About this task: Read through the data, and wherever a line holds the word "window", write that line out.

Input records:
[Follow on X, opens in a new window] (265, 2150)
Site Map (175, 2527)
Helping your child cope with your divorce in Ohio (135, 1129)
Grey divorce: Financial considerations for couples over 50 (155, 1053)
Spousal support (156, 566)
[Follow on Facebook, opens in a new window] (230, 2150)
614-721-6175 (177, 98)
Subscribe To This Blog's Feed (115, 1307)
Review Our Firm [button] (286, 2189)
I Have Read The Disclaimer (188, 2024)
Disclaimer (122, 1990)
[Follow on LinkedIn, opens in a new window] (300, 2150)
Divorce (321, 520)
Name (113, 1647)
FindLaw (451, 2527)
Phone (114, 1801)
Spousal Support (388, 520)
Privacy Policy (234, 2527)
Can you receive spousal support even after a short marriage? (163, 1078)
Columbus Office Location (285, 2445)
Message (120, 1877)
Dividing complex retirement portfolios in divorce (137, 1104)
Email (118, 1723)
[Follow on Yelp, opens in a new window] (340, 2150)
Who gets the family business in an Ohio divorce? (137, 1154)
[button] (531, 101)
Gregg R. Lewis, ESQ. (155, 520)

Exercise solution:
[Follow on X, opens in a new window] (265, 2150)
[Follow on Facebook, opens in a new window] (230, 2150)
[Follow on LinkedIn, opens in a new window] (300, 2150)
[Follow on Yelp, opens in a new window] (340, 2150)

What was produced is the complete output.